Source – Anant Phadke – Times News Network
Beyond the Clinic
Uncertain Start To National Rural Health Mission
By Anant Phadke
14 Apr 05
The National Rural Health Mission (NRHM) is a response to the verdict of the May 2004 general elections which led to the conceptualisation of a set of pro-poor policies under the Common Minimum Programme (CMP). This mission, launched by the Union government on April 12, could help correct the gross neglect of the healthcare needs of the rural people. It has, however, begun on a rather tentative note. The NRHM would have to address the three major problems of rural healthcare.
First, rural health is starved of funds. Various studies corroborate the perception of grass-root activists that the facilities at primary health centres (PHCs) and rural hospitals fall short of peoples needs both in quantitative and qualitative terms. Even the National Health Policy 2002 concedes this. During the last 10-15 years, the situation has worsened due to reduction in public investment in social sectors, including healthcare. Hence we find that posts of various categories of staff from medical officers to auxiliary nurse midwives to ambulance drivers lie vacant for years. Drug supplies are deficient and unrepaired instruments gather dust.
In response to the widespread criticism of under-budgeting for healthcare, the CMP promised an increase of Central healthcare expenditure from 0.9% to 2-3% of GDP. In the 2005-06 Budget, the healthcare budget has increased by 25% or Rs 1,860 crore. But this increased budget is still 0.9% of GDP! Moreover, increased allocation for four ongoing programmes (AIDS control, reproductive and child health, medical education, Indian systems of medicine) account for Rs 1,540 crore, leaving only about Rs 320 crore for the NRHM per se. Will the government only make lofty pronouncements and fall short of implementing election promises?
Rural health requires much more budgetary support. The proposal that the additional 10% levy on cigarettes, gutka, chewing tobacco, would be used to part-finance the NRHM is problematic. While these noxious products should be taxed more, the proceeds should be spent on deaddiction propaganda, rehabilitation of the families of the alcoholics and alternative employment opportunities for those in these noxious industries. NRHM needs other forms of fiscal support.
Second, the NRHM needs to tackle wastage, poor accountability and inefficient use for resources. NGOs have given specific suggestions to overcome these problems. These include, to avoid wastage, a rigorous scientific debate among public health experts before launching low-priority or unrealistic programmes like universal hepatitis-B immunisation and polio eradication. Developing six AIIMS at a cost of hundreds of crores of rupees is more grandiose than useful. Instead, we need to focus on better capacity-building of paramedics and convert some of the unipurpose PHC staff into multipurpose staff through reorientation and training. For better utilisation of public health services, we need to create awareness through a rights-based approach, or one that looks at health as a fundamental right.

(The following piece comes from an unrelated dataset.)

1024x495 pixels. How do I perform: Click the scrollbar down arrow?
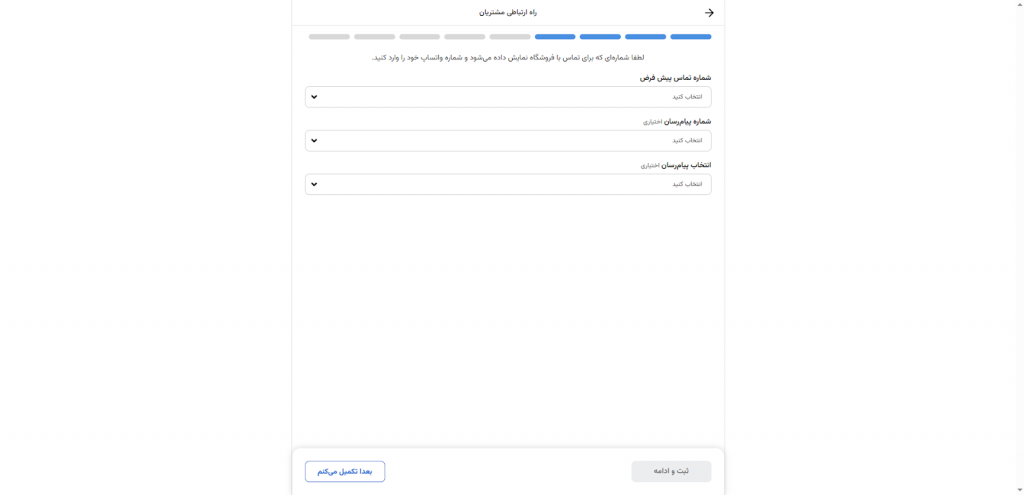pos(1018,490)
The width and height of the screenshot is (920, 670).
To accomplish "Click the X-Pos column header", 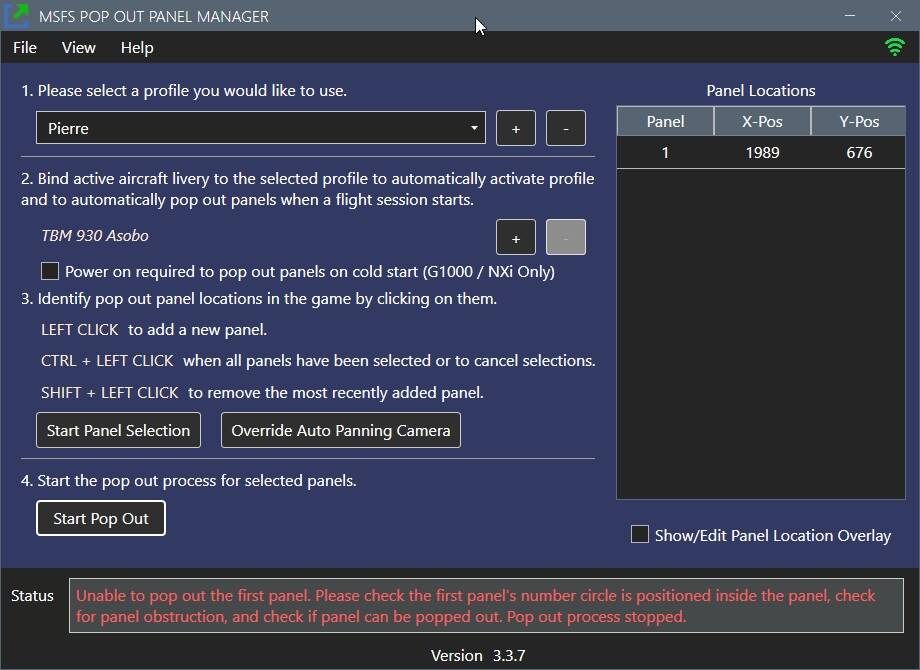I will tap(762, 121).
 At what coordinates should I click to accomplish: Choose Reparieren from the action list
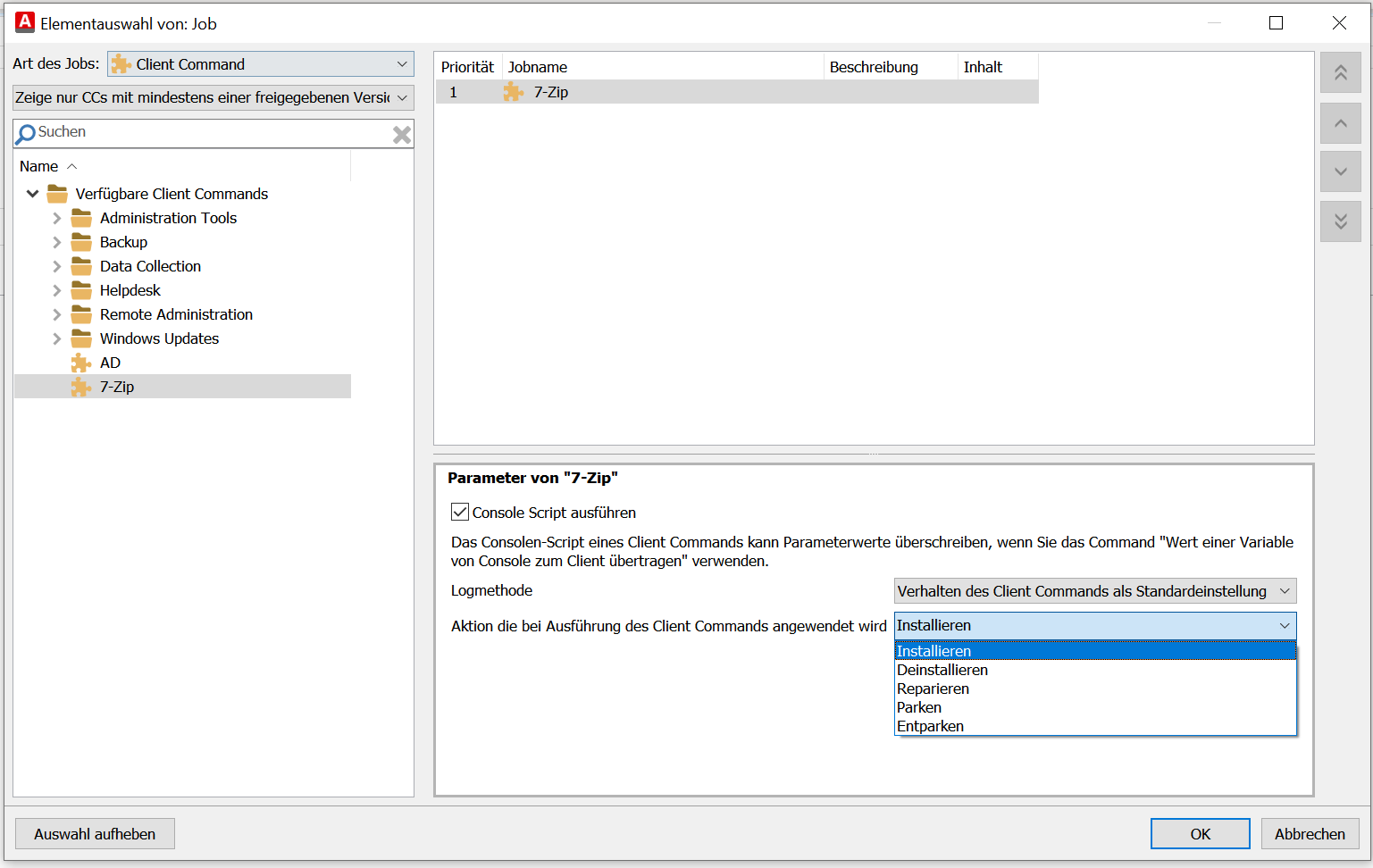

Third, the NRHM should address the absence of a residential healthcare provider in every village. Patients have to travel to a nearby PHC for even minor problems like a small wound, ordinary diarrhoea or fever. People tend to stay at home and seek help only when the situation deteriorates. Community Health Workers (CHWs), if properly trained and supported, can considerably reduce the suffering and loss of human days due to absence of timely first contact care. Though the official CHW scheme launched in 1978 has failed, the NRHM has done well to reconceptualise the CHW as ASHA, or Accredited Social Health Activist.
In order to avoid the same fate as of the 1978 CHW scheme, NGOs under the Jan Swasthya Abhiyan have given suggestions to ensure the success of the ASHA component of NRHM. On the recruitment, they have suggested that ASHA should be a woman, a permanent resident of the village with basic education. She should have functional literacy if situated in remote, tribal areas or have passed eighth standard if working in well-developed areas. Unfortunately, the government appears to be rigid about educational qualification, which could end up discriminating against lower caste women in many regions. The selection process should be assisted by a facilitator to assess the capacity and commitment of the candidates, with the final selection being done at the gram sabha and not merely by panchayat samiti members and sarpanch.
As for her training, all three functions awareness building about health rights, provision of first contact care and implementation in the village of national health programmes are equally important. Strangely, the government has not adequately emphasised the first contact aspect. For ASHAs sustenance, the gram panchayat should receive an untied grant to compensate her suitably. Performance-linked remuneration should also be paid for implementation of national health programmes in the villages. The government may jeopardise the programme by ruling out the honorarium and restricting her remuneration only to performance. Annual assessment in gram sabhas based on well-defined parameters would make her accountable to the community. The implementation of her tasks should be phased out and experienced NGOs involved wherever possible, as facilitators in the selection and monitoring processes.
If NRHM is not properly designed and implemented, it will be just one more failed government scheme, something the ruling coalition and the rural people can ill afford.